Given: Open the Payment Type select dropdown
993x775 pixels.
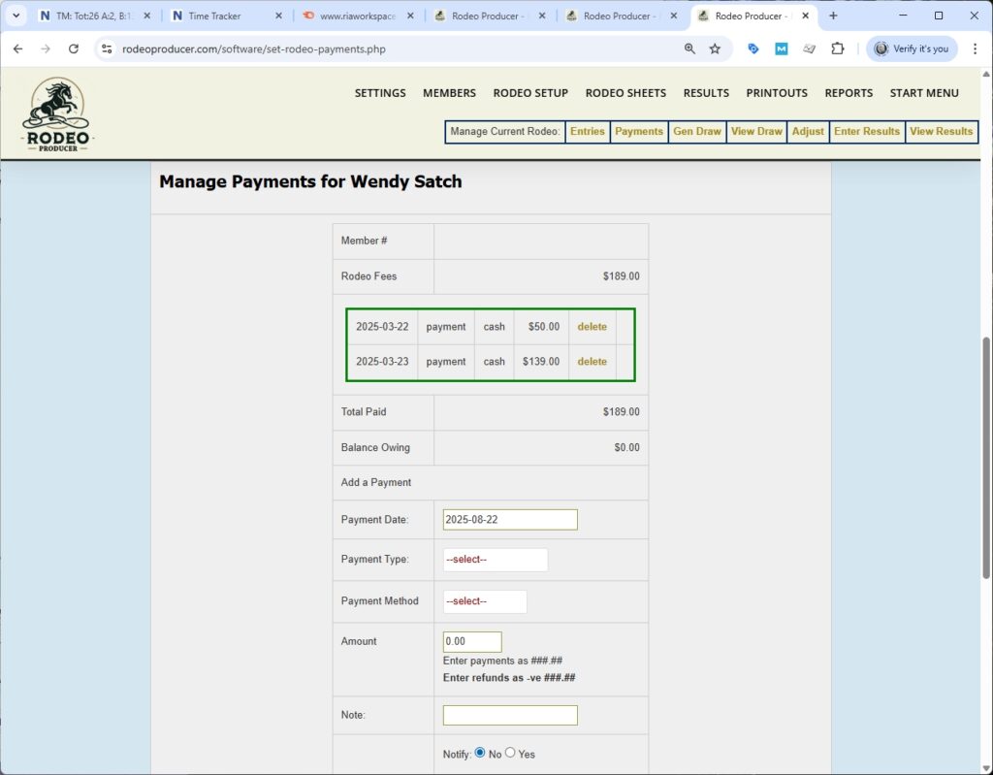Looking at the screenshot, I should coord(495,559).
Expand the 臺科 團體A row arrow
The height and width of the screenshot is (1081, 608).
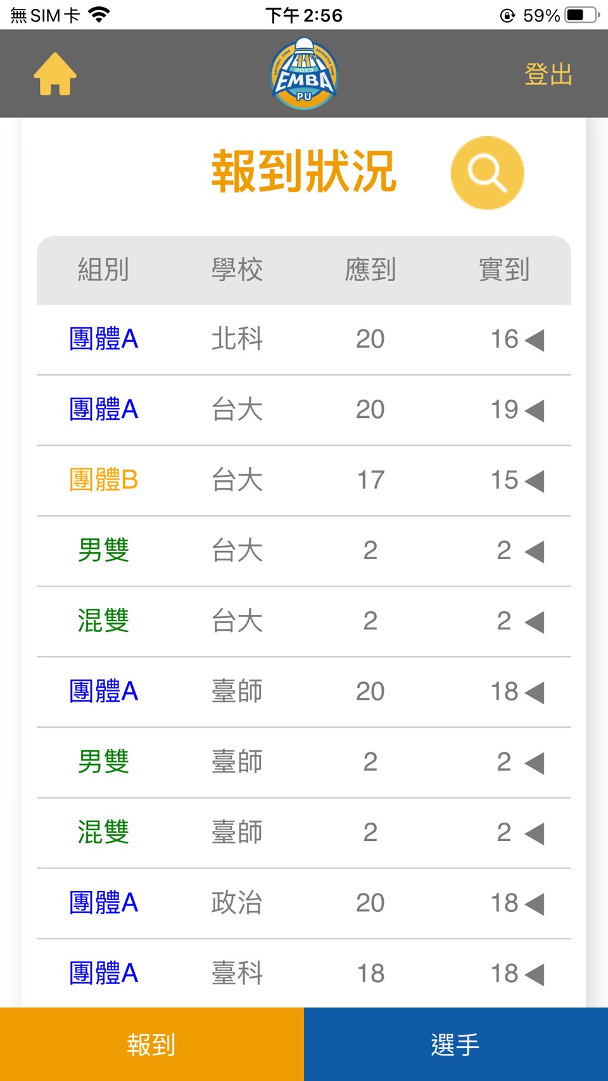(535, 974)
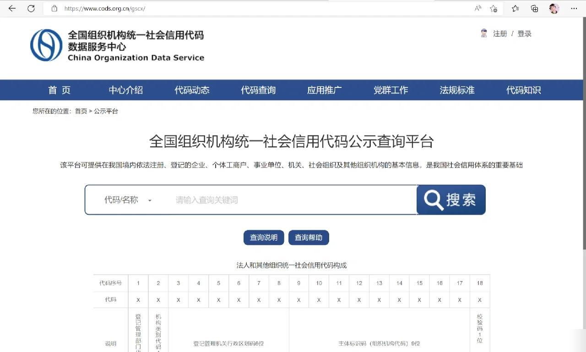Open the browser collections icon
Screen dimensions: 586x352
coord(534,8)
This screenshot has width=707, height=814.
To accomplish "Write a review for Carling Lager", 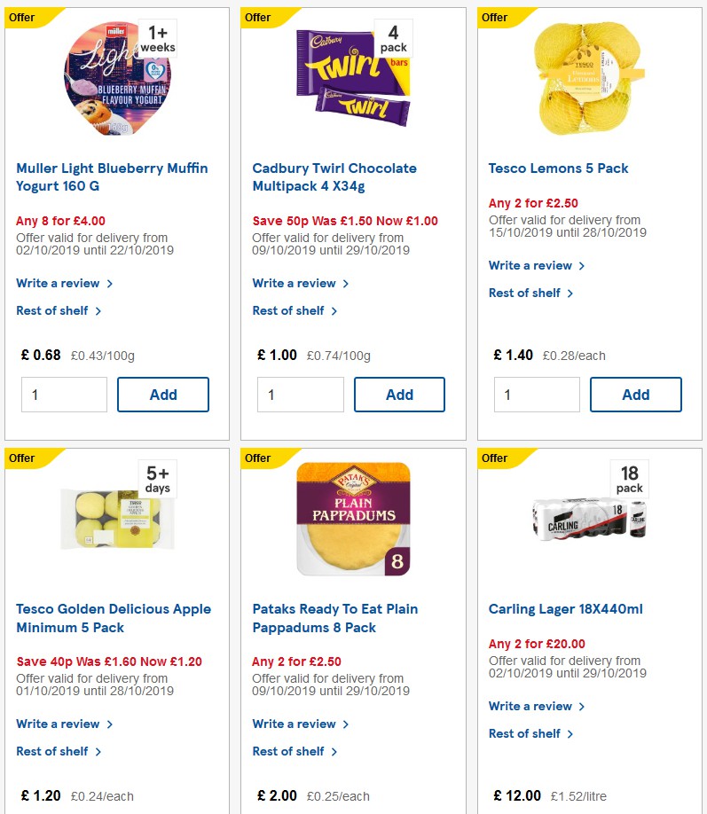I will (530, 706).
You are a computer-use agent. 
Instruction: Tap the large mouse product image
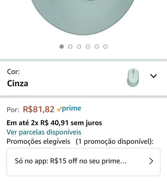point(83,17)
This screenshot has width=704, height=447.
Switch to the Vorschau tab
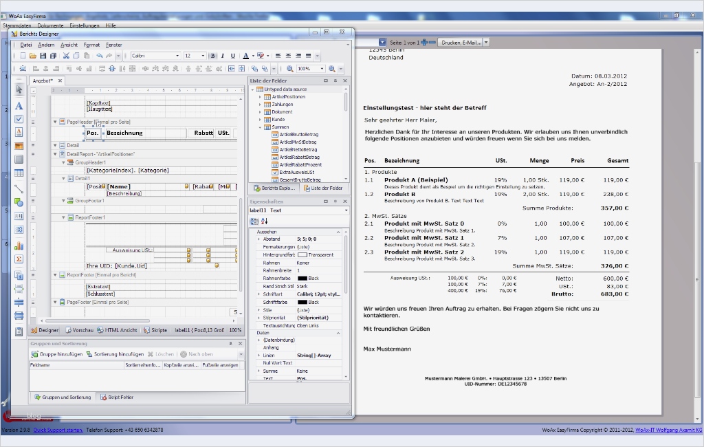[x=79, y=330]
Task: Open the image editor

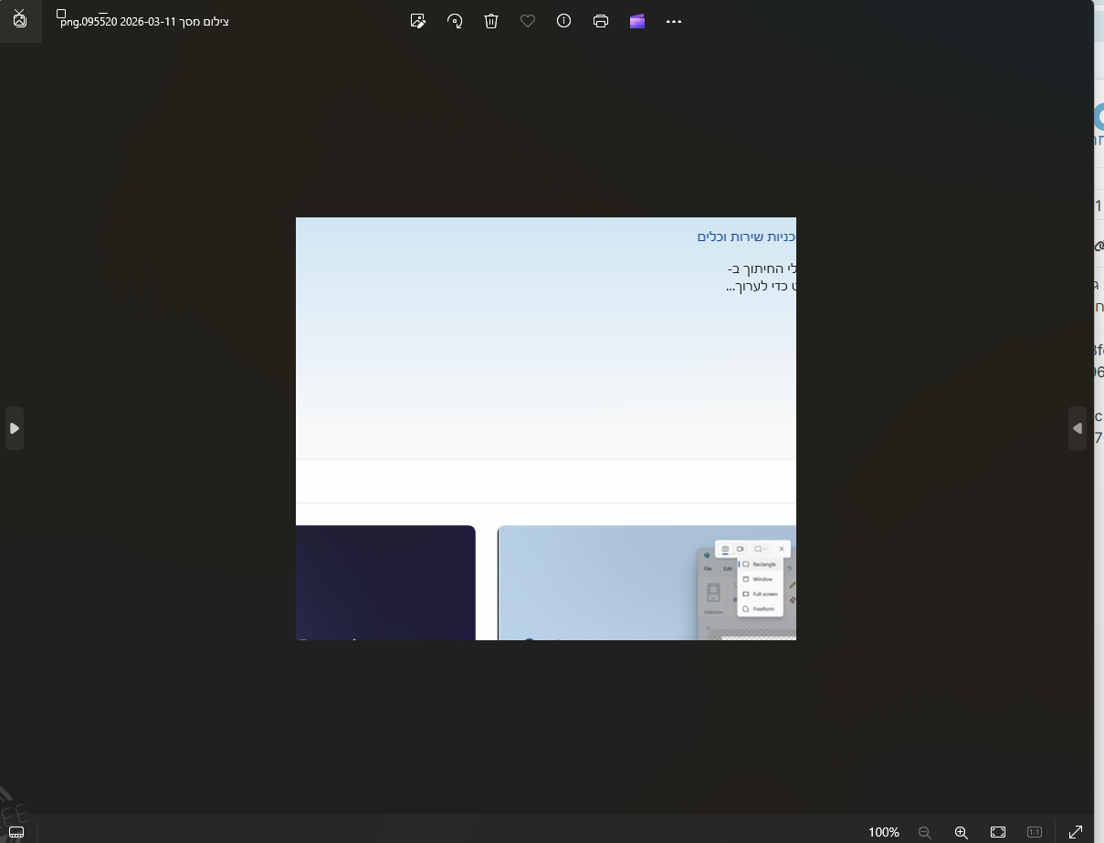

::::::

Task to carry out: Repeat the stretch from the line containing "This screenshot has width=704, height=447." through the end of the entries, substituting "Preview" for "Vorschau" and keeping everything else unchanged. Leave the pictures out.

The response:
This screenshot has width=704, height=447.
Switch to the Preview tab
[x=79, y=330]
Task: Open the image editor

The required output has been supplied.